The project was approved at the Dec. 2 Coconino County Planning and Zoning Commission meeting, where Bissell and Allan Flatt, president of Hansji’s Terra Vi, presented the project.
“This is an opportunity to upgrade the lodge and the area while working with a sustainable and nature inspired project, while working with the community,” Flatt said. “The Foster family will stay involved.”
Some of the Planning and Zoning commissioners expressed concern about the possible overuse of the area, although they felt upgrading the lodge was a good idea.
Badger Creek resident Mary Landahl expressed concern at the meeting about the potential impacts to Navajo Bridge and the natural environment.

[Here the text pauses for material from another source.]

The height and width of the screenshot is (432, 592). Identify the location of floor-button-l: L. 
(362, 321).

“The area does not need to be improved as that cuts into the natural wonders,” she said. “We know we all need to be good stewards of the land. They community is not against it but would like it smaller.”
The commission approved the zoning request, but wanted to restrict future helicopter tours and OHV rentals, and set a limit to the height of the buildings.

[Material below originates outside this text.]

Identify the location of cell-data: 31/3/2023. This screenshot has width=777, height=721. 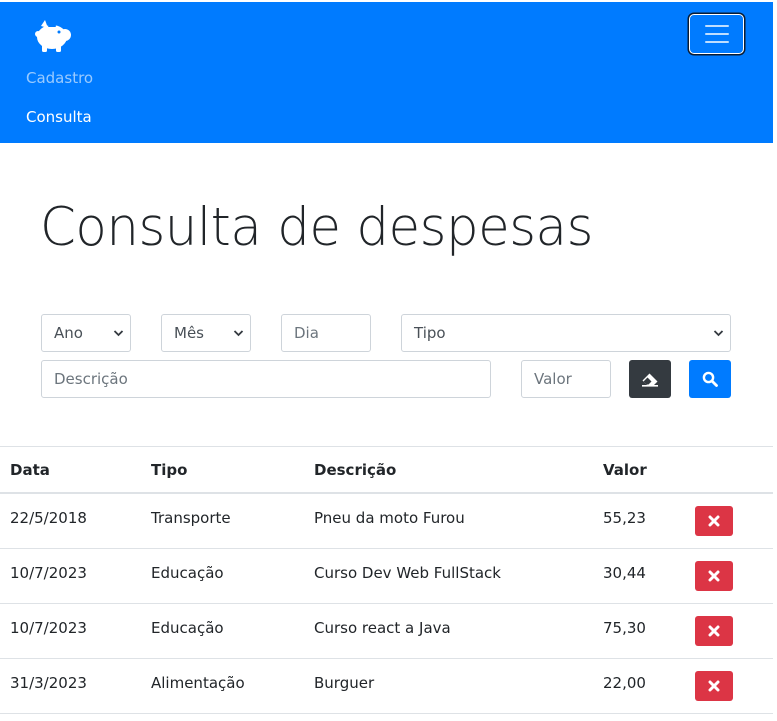
(48, 683).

They said they would like the development to use water conservation methods such as captured and reclaimed water systems, and solar energy systems. Landscaping would utilize existing and native plants and drought resistant plants to the greatest extent practical.
They also would like the development to enhance services for the area and build upon the historic development of the property to improve the quality of the local area.
With the close proximity to Glen Canyon National Recreation Area (GCNRA) and Grand Canyon National Park (GCNP), superintendents William Shott and Ed Keable submitted their thoughts on the project to the Board of Supervisors.
The superintendents expressed concern with the potential increase in visitation to the area, especially the impacts to the natural environment and need for emergency services.
“GCNP and GCNRA staff anticipate that increased development will result in increased levels of congestion and demand on the infrastructure and facilities within the park units, requiring more frequent and intense maintenance in these areas and trails while contending with generation of new social trails created by off-trail hiking,” the superintendents said.
The National Park Service believes the proposed development has the potential to greatly benefit the local Marble Canyon community, but increased visitation will result in an increased demand on park operations and staff capacity including emergency services.
“NPS respectfully requests the county and developers provide necessary level of medical training to on-site staff to mitigate the expected need for assistance from GCNRA and GCNP staff,” Shott and Keable said.
The Marble Canyon Village zoning request went before the Coconino County Board of Supervisors March 9.